» TASK TO CARRY OUT:
Find the string "computer" in the material. Copy every line that has it.

» STUDY MATERIAL:

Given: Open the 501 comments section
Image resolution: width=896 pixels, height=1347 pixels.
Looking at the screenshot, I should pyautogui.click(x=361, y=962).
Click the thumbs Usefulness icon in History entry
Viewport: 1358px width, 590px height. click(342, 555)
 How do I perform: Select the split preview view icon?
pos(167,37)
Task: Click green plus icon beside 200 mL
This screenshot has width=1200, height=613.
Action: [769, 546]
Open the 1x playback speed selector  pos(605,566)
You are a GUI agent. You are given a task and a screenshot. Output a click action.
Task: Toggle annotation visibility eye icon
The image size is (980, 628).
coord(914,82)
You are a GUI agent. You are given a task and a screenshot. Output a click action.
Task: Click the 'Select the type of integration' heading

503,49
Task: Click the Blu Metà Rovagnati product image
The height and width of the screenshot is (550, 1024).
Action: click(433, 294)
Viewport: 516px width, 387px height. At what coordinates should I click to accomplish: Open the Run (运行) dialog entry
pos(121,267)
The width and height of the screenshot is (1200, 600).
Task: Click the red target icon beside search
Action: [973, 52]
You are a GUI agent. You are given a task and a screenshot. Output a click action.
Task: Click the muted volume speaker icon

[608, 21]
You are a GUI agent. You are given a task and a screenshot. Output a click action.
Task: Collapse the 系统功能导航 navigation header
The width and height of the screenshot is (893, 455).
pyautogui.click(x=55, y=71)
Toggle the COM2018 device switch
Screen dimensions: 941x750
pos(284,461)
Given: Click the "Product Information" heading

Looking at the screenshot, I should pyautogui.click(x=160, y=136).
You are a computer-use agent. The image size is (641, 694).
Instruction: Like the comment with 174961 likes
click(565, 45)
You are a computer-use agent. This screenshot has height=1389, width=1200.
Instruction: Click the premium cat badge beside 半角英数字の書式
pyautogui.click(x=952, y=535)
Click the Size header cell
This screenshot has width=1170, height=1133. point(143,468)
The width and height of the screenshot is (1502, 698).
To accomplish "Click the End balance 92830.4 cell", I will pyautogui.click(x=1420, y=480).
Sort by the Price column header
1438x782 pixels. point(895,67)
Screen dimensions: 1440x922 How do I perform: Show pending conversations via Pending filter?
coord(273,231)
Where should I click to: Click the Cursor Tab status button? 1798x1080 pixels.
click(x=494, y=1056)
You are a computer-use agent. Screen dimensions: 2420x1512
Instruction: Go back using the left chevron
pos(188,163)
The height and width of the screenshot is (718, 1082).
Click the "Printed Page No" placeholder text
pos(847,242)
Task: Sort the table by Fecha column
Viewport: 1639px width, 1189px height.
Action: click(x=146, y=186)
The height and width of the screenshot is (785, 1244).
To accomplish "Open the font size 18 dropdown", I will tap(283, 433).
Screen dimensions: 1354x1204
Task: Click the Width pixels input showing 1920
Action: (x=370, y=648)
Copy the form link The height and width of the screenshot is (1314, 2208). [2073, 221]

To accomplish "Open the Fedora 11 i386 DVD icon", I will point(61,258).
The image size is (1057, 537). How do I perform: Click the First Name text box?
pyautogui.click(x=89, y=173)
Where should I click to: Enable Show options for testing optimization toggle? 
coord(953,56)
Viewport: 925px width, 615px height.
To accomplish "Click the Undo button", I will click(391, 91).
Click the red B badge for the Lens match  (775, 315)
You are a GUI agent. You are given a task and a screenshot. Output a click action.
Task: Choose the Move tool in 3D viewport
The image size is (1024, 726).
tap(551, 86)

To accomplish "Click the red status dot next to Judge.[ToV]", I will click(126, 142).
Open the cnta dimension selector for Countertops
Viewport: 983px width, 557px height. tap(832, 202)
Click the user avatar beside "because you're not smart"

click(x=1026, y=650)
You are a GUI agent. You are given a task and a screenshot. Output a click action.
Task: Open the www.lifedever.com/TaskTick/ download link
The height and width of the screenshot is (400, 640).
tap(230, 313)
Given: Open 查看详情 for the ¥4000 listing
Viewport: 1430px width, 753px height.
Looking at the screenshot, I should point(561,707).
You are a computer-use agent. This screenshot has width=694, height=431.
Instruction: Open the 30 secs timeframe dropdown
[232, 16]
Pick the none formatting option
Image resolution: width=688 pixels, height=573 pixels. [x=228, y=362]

» EXERCISE OUTPUT:
You are a computer-use agent. The image size is (641, 694).
You are a computer-use agent. This screenshot has height=1389, width=1200.
You are a computer-use agent. Screen dimensions: 2420x1512
You are a computer-use agent. This screenshot has width=694, height=431.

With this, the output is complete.